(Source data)

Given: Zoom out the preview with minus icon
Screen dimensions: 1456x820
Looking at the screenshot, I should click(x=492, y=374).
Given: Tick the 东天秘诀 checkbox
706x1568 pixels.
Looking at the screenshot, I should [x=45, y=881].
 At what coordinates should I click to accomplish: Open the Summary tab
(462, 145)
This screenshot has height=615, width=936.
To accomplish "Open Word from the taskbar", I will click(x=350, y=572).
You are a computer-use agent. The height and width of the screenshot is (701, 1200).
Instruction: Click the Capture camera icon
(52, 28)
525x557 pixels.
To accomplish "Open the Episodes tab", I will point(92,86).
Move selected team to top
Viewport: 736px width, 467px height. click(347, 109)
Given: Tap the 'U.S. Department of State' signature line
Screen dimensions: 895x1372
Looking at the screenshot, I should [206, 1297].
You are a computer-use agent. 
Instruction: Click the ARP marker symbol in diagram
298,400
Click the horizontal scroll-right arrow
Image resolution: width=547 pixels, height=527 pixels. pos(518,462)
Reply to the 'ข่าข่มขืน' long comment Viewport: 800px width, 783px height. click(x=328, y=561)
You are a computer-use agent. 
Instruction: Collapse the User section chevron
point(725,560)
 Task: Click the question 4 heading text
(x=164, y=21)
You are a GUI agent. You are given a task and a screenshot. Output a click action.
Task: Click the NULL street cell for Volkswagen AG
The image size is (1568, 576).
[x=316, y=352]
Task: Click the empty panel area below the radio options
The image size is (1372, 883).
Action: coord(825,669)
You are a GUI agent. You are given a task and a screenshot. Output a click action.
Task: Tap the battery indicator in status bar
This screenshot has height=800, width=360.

Activity:
Would you copy out exactly the lines above that start at the one containing "Click the horizontal scroll-right arrow" and end at the one containing "Task: Click the NULL", inclusive?

Final answer:
Click the horizontal scroll-right arrow
Image resolution: width=547 pixels, height=527 pixels. pos(518,462)
Reply to the 'ข่าข่มขืน' long comment Viewport: 800px width, 783px height. click(x=328, y=561)
You are a computer-use agent. 
Instruction: Collapse the User section chevron
point(725,560)
 Task: Click the question 4 heading text
(x=164, y=21)
You are a GUI agent. You are given a task and a screenshot. Output a click action.
Task: Click the NULL street cell for Volkswagen AG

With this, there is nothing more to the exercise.